▶ _Exercise objective_
Copy every line of the entries that includes the word "computer".

▶ _Extracted entries_
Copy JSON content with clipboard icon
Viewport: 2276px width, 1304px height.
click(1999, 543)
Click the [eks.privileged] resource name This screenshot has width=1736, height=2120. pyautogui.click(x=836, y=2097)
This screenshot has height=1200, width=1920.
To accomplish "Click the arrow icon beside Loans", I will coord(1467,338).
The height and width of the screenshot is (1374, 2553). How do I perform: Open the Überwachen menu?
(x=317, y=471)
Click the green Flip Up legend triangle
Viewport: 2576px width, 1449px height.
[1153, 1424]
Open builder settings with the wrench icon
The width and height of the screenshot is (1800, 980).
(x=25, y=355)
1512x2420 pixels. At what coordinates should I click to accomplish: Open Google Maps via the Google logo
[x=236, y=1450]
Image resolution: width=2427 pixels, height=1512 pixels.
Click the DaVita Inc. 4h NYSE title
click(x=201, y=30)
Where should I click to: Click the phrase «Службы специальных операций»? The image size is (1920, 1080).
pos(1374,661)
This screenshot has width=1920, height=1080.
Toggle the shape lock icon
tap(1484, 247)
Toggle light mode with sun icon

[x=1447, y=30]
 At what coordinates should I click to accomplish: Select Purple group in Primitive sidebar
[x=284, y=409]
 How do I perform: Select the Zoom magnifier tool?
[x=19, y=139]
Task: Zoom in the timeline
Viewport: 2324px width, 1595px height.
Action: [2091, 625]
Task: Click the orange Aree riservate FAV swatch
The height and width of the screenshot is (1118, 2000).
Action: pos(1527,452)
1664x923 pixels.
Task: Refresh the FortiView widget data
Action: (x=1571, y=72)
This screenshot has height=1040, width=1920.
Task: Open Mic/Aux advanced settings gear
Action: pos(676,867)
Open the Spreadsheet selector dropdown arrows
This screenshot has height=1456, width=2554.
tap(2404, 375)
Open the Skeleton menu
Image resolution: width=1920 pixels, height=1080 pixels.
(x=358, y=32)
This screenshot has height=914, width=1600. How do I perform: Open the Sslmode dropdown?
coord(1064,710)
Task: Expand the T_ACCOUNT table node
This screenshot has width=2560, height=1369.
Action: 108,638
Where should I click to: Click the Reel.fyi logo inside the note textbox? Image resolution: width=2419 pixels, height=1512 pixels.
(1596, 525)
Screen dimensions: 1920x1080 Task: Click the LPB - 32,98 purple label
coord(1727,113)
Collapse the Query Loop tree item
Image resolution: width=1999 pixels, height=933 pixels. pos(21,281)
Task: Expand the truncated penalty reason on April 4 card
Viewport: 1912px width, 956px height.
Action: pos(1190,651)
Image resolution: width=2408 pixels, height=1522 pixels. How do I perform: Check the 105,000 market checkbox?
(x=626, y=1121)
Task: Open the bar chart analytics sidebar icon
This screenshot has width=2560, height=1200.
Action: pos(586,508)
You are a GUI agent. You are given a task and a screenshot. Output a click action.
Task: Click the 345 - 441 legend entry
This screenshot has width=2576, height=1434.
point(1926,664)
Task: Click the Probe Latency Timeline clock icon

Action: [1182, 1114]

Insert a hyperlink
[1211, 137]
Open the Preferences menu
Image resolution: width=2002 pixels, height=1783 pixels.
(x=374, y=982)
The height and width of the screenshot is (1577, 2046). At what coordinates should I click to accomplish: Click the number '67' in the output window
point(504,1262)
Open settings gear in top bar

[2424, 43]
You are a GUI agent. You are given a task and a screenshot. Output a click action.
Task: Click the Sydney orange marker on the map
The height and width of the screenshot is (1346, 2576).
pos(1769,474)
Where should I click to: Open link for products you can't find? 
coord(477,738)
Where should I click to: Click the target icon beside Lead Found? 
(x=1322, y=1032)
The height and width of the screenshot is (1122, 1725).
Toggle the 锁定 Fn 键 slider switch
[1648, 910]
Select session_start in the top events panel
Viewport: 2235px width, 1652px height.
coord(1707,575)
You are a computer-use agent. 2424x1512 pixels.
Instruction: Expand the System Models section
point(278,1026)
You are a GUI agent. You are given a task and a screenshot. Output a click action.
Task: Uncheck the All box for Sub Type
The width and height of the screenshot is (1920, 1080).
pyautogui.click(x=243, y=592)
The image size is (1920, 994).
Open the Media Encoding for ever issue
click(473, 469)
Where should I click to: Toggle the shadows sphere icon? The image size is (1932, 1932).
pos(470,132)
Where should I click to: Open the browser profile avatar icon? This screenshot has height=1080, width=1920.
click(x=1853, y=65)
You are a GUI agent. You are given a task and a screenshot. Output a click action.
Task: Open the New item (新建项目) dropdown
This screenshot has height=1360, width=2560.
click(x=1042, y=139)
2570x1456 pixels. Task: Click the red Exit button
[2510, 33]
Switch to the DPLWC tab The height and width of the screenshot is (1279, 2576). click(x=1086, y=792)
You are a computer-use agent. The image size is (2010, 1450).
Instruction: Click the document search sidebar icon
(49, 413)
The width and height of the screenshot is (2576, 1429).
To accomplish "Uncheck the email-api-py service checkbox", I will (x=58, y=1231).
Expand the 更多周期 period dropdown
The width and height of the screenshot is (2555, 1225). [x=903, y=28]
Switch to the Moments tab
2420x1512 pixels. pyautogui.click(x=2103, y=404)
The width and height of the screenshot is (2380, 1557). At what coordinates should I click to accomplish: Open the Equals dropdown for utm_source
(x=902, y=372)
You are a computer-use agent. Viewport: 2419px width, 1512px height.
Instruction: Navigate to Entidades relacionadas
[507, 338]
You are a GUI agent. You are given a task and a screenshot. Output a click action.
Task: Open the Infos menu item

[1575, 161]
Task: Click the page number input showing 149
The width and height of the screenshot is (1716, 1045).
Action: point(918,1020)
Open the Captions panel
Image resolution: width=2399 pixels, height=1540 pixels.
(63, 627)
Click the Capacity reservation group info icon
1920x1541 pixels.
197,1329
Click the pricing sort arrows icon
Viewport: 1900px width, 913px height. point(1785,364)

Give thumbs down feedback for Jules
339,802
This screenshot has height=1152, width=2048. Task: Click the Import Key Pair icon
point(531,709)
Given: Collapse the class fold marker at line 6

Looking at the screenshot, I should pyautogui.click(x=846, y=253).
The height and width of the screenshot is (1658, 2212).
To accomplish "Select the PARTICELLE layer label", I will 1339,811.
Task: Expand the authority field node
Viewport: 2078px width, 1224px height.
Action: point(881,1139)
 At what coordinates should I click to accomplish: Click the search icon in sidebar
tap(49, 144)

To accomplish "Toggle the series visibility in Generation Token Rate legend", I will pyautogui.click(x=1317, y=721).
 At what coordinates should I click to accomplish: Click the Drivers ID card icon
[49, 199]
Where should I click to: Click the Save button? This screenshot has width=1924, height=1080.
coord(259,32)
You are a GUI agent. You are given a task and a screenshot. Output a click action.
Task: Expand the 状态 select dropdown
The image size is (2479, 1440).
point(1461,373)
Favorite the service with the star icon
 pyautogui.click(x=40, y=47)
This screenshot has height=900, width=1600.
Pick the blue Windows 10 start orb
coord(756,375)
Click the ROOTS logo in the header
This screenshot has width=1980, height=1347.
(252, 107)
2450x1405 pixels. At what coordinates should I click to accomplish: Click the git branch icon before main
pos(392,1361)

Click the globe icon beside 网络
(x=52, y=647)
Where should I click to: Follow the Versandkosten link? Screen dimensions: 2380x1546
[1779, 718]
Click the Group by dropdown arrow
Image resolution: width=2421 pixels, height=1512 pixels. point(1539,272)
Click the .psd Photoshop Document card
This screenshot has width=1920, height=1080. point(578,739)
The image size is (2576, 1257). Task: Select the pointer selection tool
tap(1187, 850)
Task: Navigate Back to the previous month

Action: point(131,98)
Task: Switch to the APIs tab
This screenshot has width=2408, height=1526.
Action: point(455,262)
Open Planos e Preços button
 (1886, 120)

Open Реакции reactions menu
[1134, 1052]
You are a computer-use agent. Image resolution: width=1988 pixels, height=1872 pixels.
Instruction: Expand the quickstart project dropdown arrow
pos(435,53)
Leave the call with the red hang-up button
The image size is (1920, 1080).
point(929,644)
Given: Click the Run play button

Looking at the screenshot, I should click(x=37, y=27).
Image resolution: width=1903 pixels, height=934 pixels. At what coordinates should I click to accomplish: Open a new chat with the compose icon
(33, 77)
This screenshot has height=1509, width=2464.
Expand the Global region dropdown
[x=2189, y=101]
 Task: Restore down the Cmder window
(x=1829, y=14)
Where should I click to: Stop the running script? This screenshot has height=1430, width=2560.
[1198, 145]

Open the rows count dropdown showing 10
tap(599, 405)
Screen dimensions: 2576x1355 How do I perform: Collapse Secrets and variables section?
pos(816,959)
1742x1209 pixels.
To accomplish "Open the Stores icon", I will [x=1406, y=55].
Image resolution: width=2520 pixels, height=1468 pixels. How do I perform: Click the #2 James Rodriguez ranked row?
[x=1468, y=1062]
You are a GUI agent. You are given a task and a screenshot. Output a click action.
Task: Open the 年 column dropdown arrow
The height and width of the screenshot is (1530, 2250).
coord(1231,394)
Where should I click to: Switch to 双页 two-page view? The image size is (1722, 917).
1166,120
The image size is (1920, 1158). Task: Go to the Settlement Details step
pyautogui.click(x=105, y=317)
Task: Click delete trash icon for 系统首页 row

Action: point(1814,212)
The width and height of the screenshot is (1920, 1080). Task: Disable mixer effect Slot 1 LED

▶ _Written answer_
You are a computer-use agent. 2424x1512 pixels.
You are a computer-use agent. The image size is (2010, 1450).
You are a computer-use agent. Viewport: 2419px width, 1512px height.
You are a computer-use agent. Image resolution: width=1988 pixels, height=1872 pixels.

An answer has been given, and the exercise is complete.